OPERAZIONE DELLA DIA
ARRESTI E SEQUESTRI DI PATRIMONI PER UN VALORE DI OLTRE CENTOCINQUANTA MILIONI DI EURO NEL NORD E NEL CENTRO ITALIA


Nelle prime ore della mattinata odierna la DIA di Genova, coadiuvata dalle articolazioni di Milano, Torino e Firenze, a seguito di una complessa ed articolata attività investigativa coordinata dalla Procura della Repubblica di Piacenza, ha eseguito nr. 08 provvedimenti restrittivi e denunciato in stato di libertà nr. 14 soggetti, tra cui due curatori fallimentari sospesi per sei mesi dall’esercizio della professione, appartenenti, a vario titolo, ad un’associazione per delinquere finalizzata alla commissione dei reati di bancarotta fraudolenta, riciclaggio e trasferimento fraudolento di valori.
Contestualmente sono stati eseguiti sequestri preventivi di numerose società e beni aziendali,conti correnti bancari, fabbricati, beni immobili e mobili registrati, tutti illecitamente accumulati, situati nelle province di La Spezia, Massa Carrara, Milano, Piacenza, Prato, Lodi e Siena, per un valore stimato in oltre 150 milioni di euro, tutti riconducibili al gruppo industriale piacentino “DORINI”, operante nel settore della vendita e assistenza post-vendita di veicoli commerciali Volvo, con ramificazioni in quello immobiliare.

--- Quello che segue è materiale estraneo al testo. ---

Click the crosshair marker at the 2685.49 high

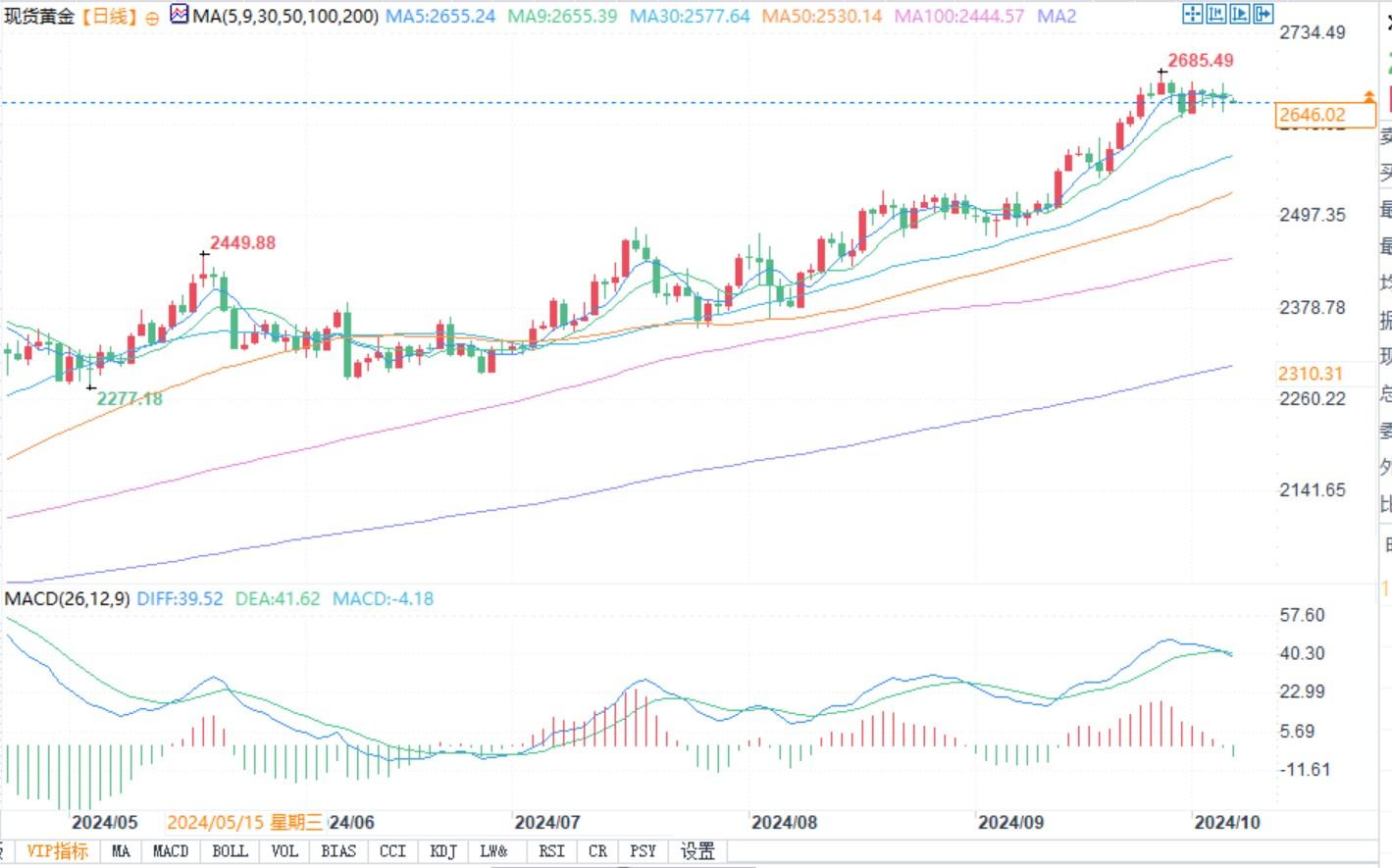[x=1162, y=72]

L’attività del sodalizio criminale era finalizzata allo svuotamento patrimoniale delle società in stato di insolvenza, trasferendo nel contempo i beni aziendali in aziende di nuova costituzione le cui quote erano intestate a soggetti di fiducia. Le società insolventi venivano trasferite in Bulgaria e Romania per impedire, così, la dichiarazione di fallimento in Italia  ed il  conseguente esercizio dell’azione penale per il reato di bancarotta fraudolenta.
L’investigazione denominata “GRECALE LIGURE” è stata sviluppata quale segmento di altri due precedenti momenti operativi:
- il primo  nell’ambito di un procedimento penale della Procura della Repubblica di La Spezia, nei confronti di ROMEO Domenico più altri, per intestazione fittizia di beni, con obiettivo strategico quello di colpire la presenza della realtà criminale mafiosa di matrice calabrese nella provincia di La Spezia;
- ha poi avuto origine la seconda fase, confluita in due distinti procedimenti penali presso la Procura della Repubblica di La Spezia e di Piacenza, nei confronti dell’imprenditore TRUSENDI Riccardo e del narcotrafficante legato alla ‘ndrangheta PIRAS Roberto, nonchè delle persone a costoro collegate, per  trasferimento fraudolento di valori e bancarotta fraudolenta. Questo segmento investigativo  si è concluso con l’esecuzione di complessive sei ordinanze di custodia cautelare.

Tra gli arrestati anche un avvocato di La Spezia in rapporti con un appartenente alla cosca di ‘ndrangheta “GRANDE ARACRI”, operante in Cutro (KR).